In this blog post, we're going to talk about the fascinating world of ML-powered mobile face detection, the tools that make it happen, and the unexpected results we got.
When we just started out, our expectations for the face detector were rather vague:
Apparently, every other photo editing app today is capable of detecting faces, so we were certain we’d find plenty of tools that fit our short list of requirements. However, this was no more than an optimistic – and rather naïve – guess.
Most of those apps can, in fact, do fast and accurate face detection — but only when it comes to selfies. Our main goal was to detect smaller faces that got into the shot by accident, lacked focus, or were scattered all over the image.
So we added another requirement:
Built-in frameworks, like Vision from Apple and FaceDetector from Android, did great with selfies but failed to recognize "accidental faces", so we went looking for third-party solutions.
Our task description almost ideally matched the Anonymizer project by understand.ai. Their open-source model is trained to detect anything that might violate the General Data Protection Regulation.
This model was just what we needed. To try it out, we had to convert it to a format that our mobile apps would understand. But even with subsequent optimization that greatly reduced its size, we still ended up with a model that was 180 MB.
To put things in perspective, Toloka's entire Android app is only 40 MB:
We looked into a few more solutions initially trained to run on servers, but with no luck. They were too heavy as well.
This led us to add another must-have to our wish list:
We decided to look for something that wasn't just convertible to mobile but was initially trained with mobile usage in mind.
At this point, we also defined "fast detection" as a target value of 1 second. This decision was based on published benchmarks for mobile face detectors and keeping in mind that our input photos would be significantly larger than the images commonly used for assessing face detection speed and accuracy.

» **GIVEN REQUEST A**
Repeat the face detection post above word for word, from "This led us" to "speed and accuracy.".
» **GIVEN REQUEST B**
Go on with the blog post about mobile face detection, picking up after its last sentence.

» **SUPPLIED ENTRIES**
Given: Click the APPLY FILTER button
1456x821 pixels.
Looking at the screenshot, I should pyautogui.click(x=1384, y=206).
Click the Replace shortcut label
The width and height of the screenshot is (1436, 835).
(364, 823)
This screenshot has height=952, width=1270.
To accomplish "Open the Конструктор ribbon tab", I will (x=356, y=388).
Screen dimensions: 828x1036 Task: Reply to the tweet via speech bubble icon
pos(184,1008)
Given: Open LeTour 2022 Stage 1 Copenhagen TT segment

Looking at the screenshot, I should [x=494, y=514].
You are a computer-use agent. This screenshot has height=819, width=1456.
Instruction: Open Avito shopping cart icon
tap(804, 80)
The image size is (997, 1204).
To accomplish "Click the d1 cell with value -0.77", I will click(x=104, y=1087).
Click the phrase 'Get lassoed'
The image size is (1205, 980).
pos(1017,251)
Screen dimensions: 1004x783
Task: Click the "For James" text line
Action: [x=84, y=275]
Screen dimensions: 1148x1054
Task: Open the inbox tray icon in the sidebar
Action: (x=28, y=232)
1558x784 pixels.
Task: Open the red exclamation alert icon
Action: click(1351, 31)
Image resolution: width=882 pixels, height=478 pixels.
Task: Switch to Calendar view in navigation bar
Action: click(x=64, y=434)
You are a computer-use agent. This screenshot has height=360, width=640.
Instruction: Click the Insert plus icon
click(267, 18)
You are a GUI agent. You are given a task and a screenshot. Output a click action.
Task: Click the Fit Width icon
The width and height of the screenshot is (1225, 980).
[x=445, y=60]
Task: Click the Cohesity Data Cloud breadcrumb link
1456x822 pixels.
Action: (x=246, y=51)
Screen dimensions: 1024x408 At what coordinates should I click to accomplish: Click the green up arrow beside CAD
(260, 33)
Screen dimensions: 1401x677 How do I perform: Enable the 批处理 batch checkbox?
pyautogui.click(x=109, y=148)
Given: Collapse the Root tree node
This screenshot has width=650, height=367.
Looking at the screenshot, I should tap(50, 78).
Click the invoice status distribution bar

» **EXERCISE RESULT A**
This led us to add another must-have to our wish list:
We decided to look for something that wasn't just convertible to mobile but was initially trained with mobile usage in mind.
At this point, we also defined "fast detection" as a target value of 1 second. This decision was based on published benchmarks for mobile face detectors and keeping in mind that our input photos would be significantly larger than the images commonly used for assessing face detection speed and accuracy.

» **EXERCISE RESULT B**
GitHub offered lots of search results for "Mobile Face Detection", but most of them failed to meet our requirements, because they:
Ultimately, we chose the "Ultra-Lightweight Face Detection Model". The model was supposed to occupy only 1 MB of space and perform in milliseconds. Fast, light, mobile, and bundled with an active community — the model seemed like a solid choice.
Although the model had been trained to run on mobile devices, it still required some tinkering on our side. We converted it into the correct format, prepared input photos, and learned to interpret the results. It was actually our first working solution, so we were extremely excited to see that (a) it found every distinguishable face it was shown and (b) did that in only 100 milliseconds.
The only drawback was the model's input requirements: it couldn't process images larger than 640 × 480 pixels, which is at least 5 times smaller than the average Toloker's photos. This meant that, prior to running the detector, we'd have to downsize the photos, turning smallish faces into literal pixels undetectable by the model.
Striving for more accurate detection, we tried dividing photos into overlapping quarters. This produced 10 images instead of 1:
And just like that, 100 milliseconds turned into a whole second. The model required more time to split the image into segments and some extra code to reassemble them back together. We decided to continue looking.
Our next choice was MLKit by Google.
It's an SDK with a variety of embedded models, including one for face detection. The documentation stated that MLKit could find faces as small as 100 × 100 pixels, which was well within our requirements. No additional converting or optimization was required, so we tried it out immediately: MLKit actually detected even smaller faces (the smallest one in our test was 27x27 pixels). This let us downsize an input photo prior to detection without reducing our desired level of accuracy and get exactly 1 second on our median device.
What we liked even more was the ability to change the smallest face size. This came in handy because our Tolokers own a wide range of devices that can be roughly divided into two groups in terms of their performance:
No-bros are equipped with only 1 GB RAM, and their best days are long gone. For these oldies, we increased the face size requirement to 10%, while bro phones were still expected to find tiny faces that occupy only 5% of the image. That seemed to be a good trade-off between losing some accuracy and staying within the one-second timeframe.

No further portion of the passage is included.